<<<<
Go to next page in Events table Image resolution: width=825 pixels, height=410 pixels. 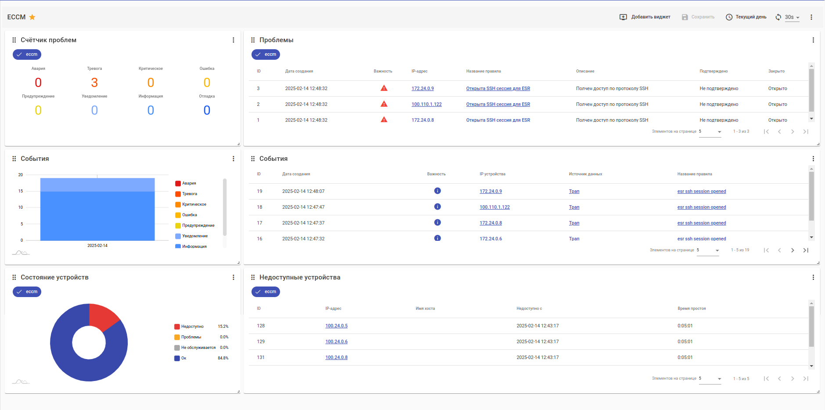coord(793,250)
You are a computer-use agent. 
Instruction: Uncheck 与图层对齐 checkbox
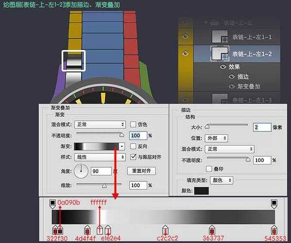(x=133, y=157)
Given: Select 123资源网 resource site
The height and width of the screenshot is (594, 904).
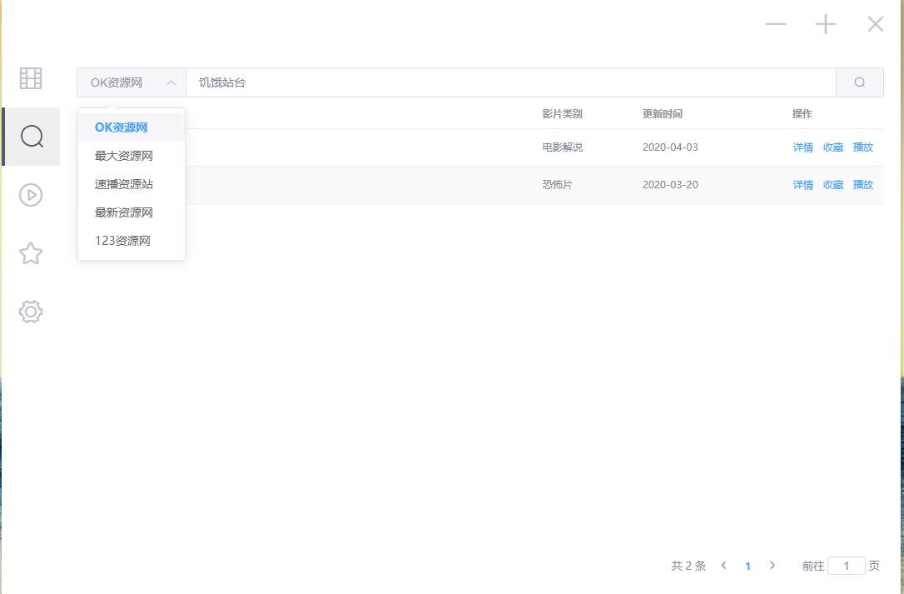Looking at the screenshot, I should [121, 240].
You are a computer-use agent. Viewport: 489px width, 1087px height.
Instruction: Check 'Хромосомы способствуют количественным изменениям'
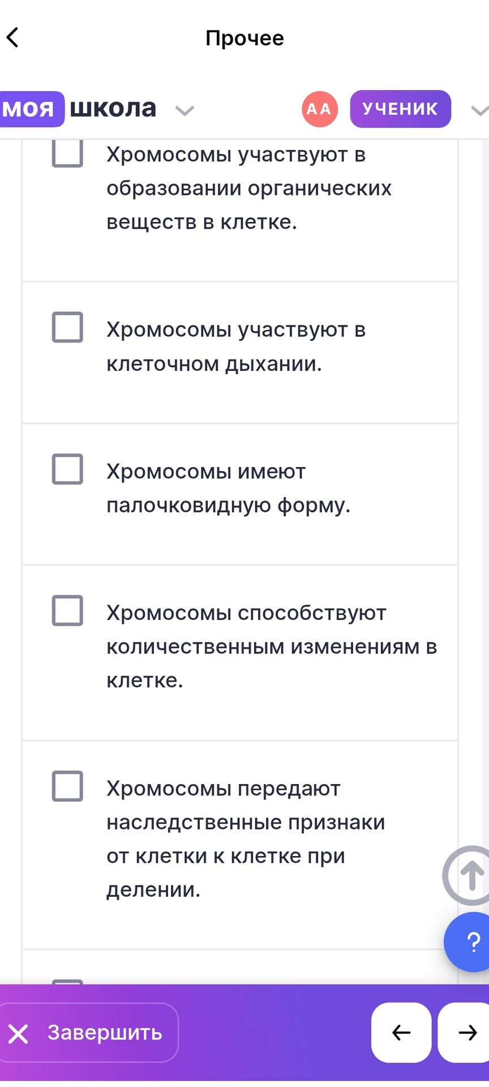tap(67, 610)
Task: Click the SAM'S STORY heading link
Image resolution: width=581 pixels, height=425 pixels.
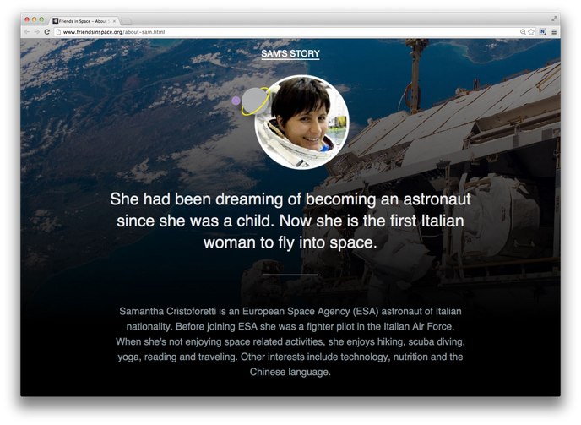Action: point(291,53)
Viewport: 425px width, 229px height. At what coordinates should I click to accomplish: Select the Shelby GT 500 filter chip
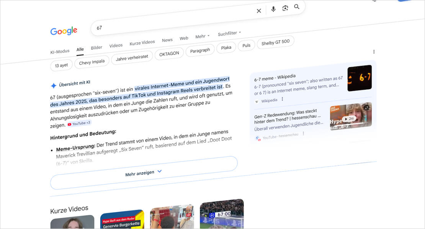[x=275, y=42]
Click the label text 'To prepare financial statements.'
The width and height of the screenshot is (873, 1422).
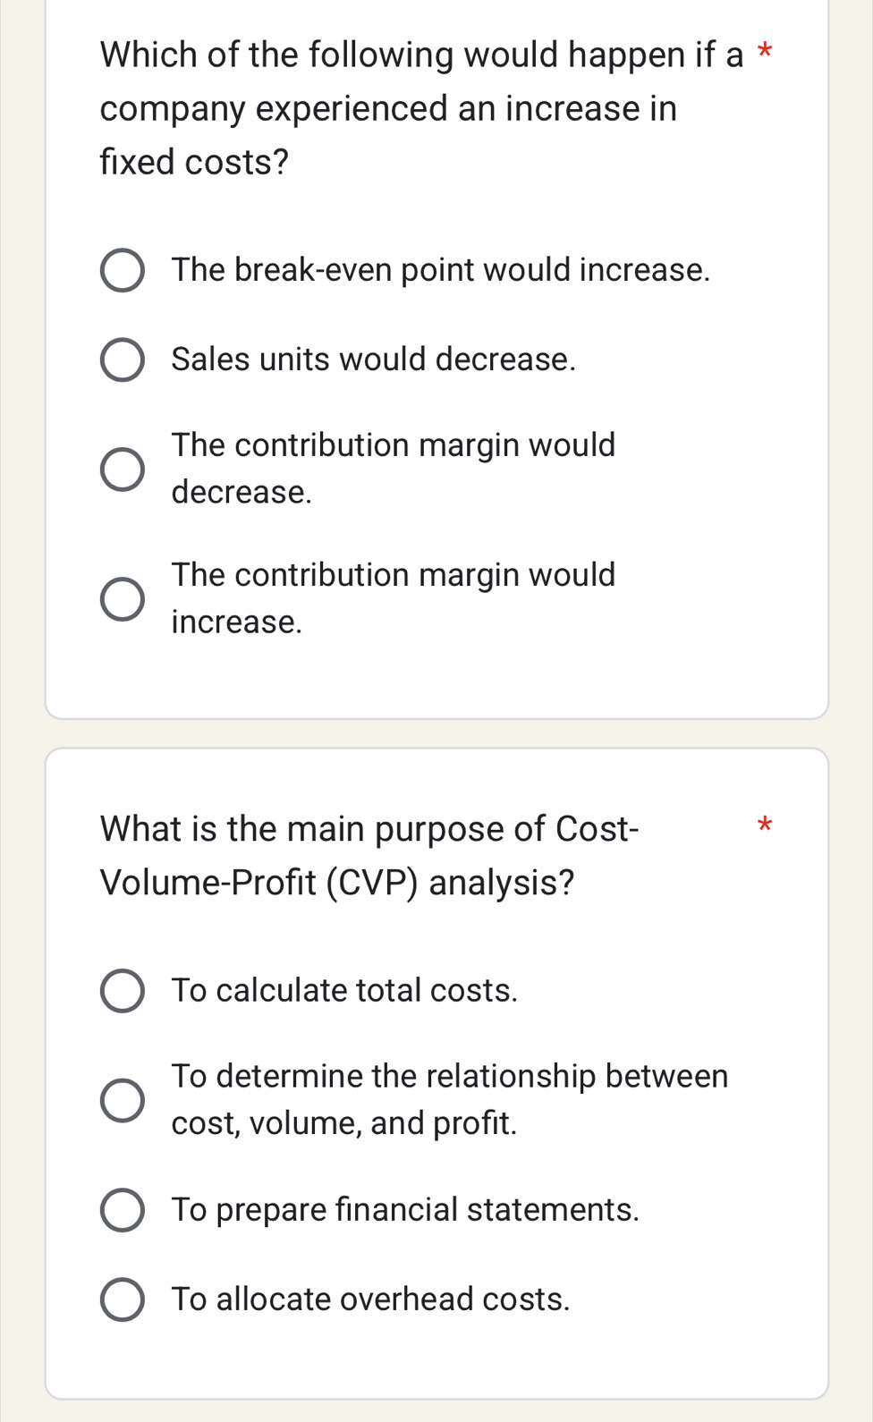(x=405, y=1210)
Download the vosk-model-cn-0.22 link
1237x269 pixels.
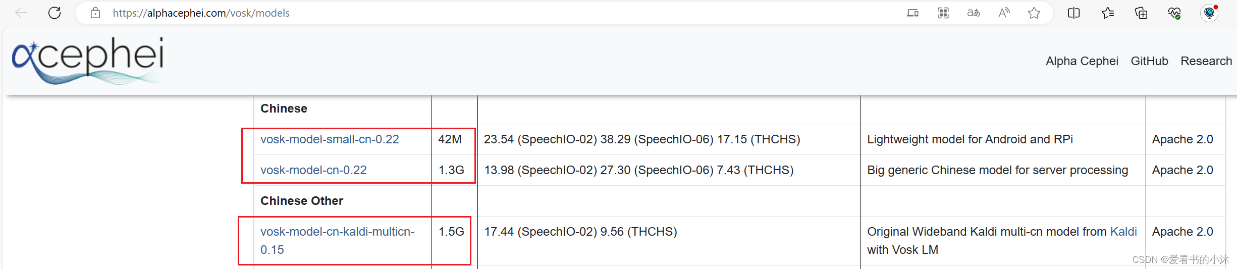click(313, 170)
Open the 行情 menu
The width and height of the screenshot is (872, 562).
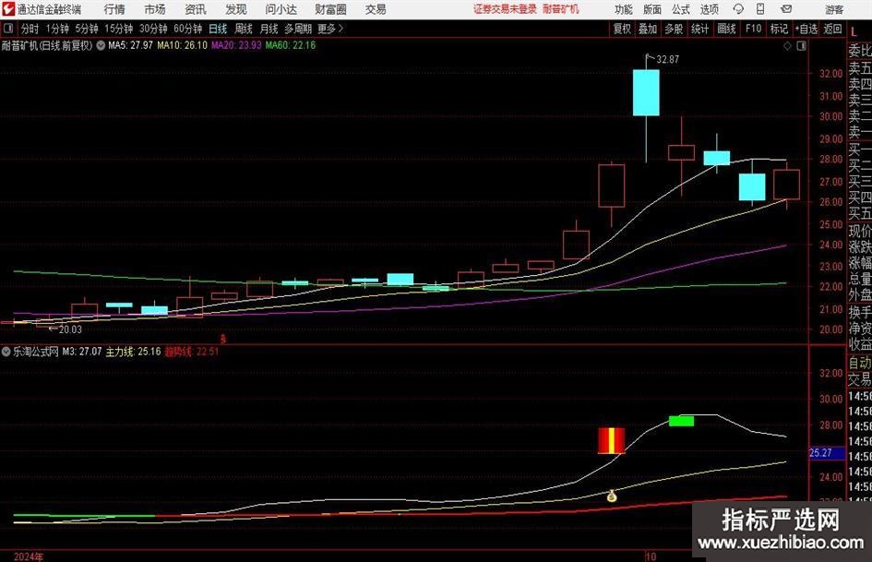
>>>>
Your objective - The output must start at the line holding "Download the vosk-model-cn-0.22 link", end at the last line of the listing above, and show each line exactly; please omit all pictures.

Result below -
Download the vosk-model-cn-0.22 link
1237x269 pixels.
click(313, 170)
Open the 行情 menu
The width and height of the screenshot is (872, 562).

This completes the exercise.